==== Texto selecionado

Indução ao estudo
A Literatura, entre tantos
benefícios que nos traz (e são inúmeros), apresenta um, todo
especial, àqueles que realmente levam as letras a sério e fazem da
atividade missão de suas vidas: induz-nos ao estudo.
Já li, por exemplo, uma
infinidade de livros especializados, de filosofia, psicologia,
sociologia, ciências políticas, psicanálise etc. e até de
arquitetura, apenas para compor o perfil de alguns personagens ou
descrever cenários sem escrever bobagens.
Há quem não se dê conta
dessa necessidade de estudar e garanta que escreve todos os seus
livros, sem exceção, apenas, na base da “inspiração”. Deve
ser algum gênio. Ou alguém onisciente, que não precisa aprender
coisíssima alguma. Ou, o que é mais provável, um sujeito iludido,
que certamente quebrará a cara tão logo tente ingressar no
concorrido mercado editorial.

========

◆ Requisitos da tarefa:
1 - Segundo o texto sobre literatura e estudo, com que finalidade foram lidos tantos livros especializados?
2 - Transcreva do texto sobre literatura e estudo o trecho que começa em "Já li, por exemplo, uma" e termina em "sem escrever bobagens.".
Os dados provêm de outra fonte, sem relação com o texto.

==== Dados de origem

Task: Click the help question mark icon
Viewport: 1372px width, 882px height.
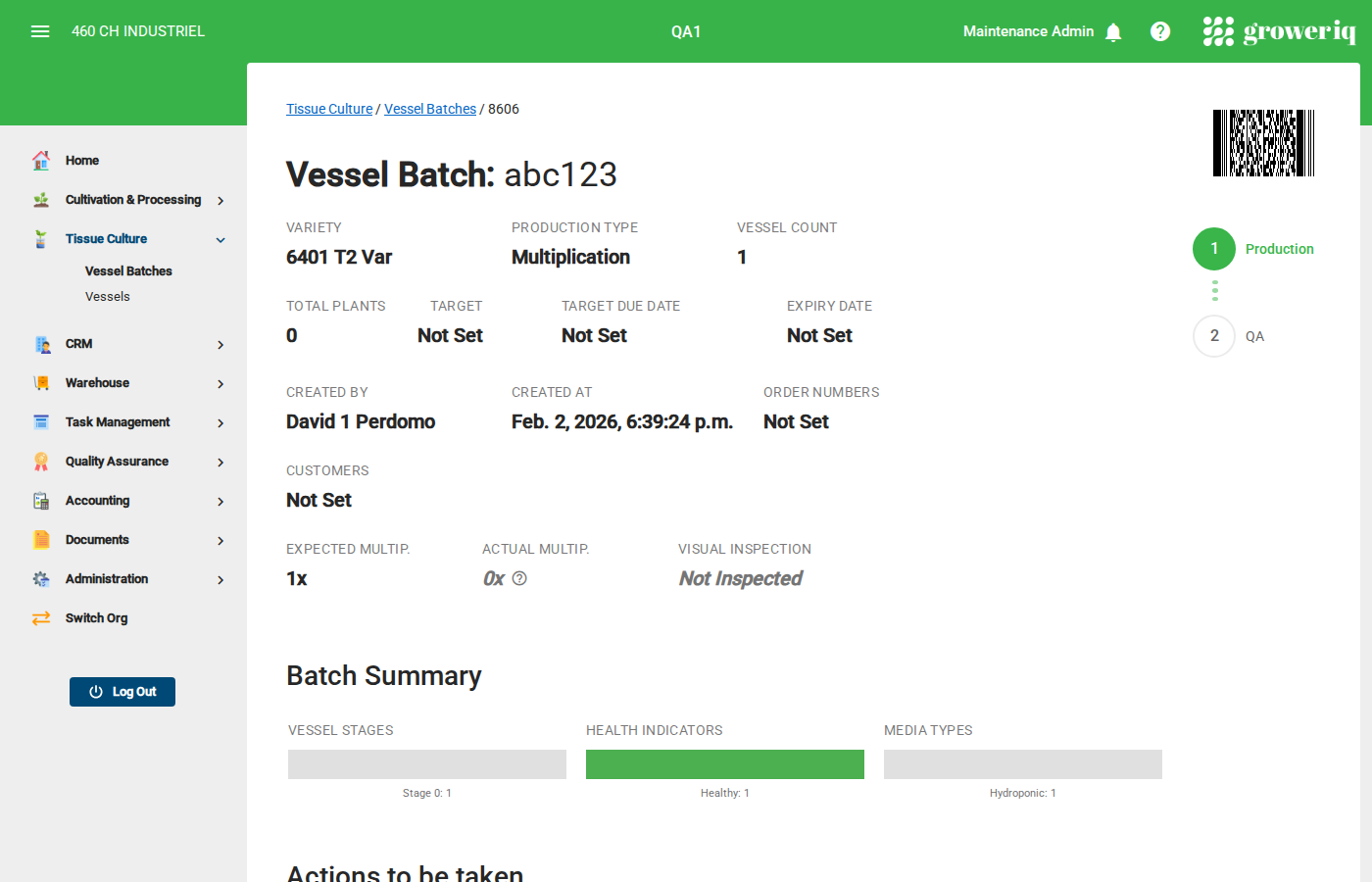Action: coord(1160,30)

========

◆ Soluções por tarefa:
1 - Para compor o perfil de alguns personagens ou descrever cenários sem escrever bobagens.

2 -
Já li, por exemplo, uma
infinidade de livros especializados, de filosofia, psicologia,
sociologia, ciências políticas, psicanálise etc. e até de
arquitetura, apenas para compor o perfil de alguns personagens ou
descrever cenários sem escrever bobagens.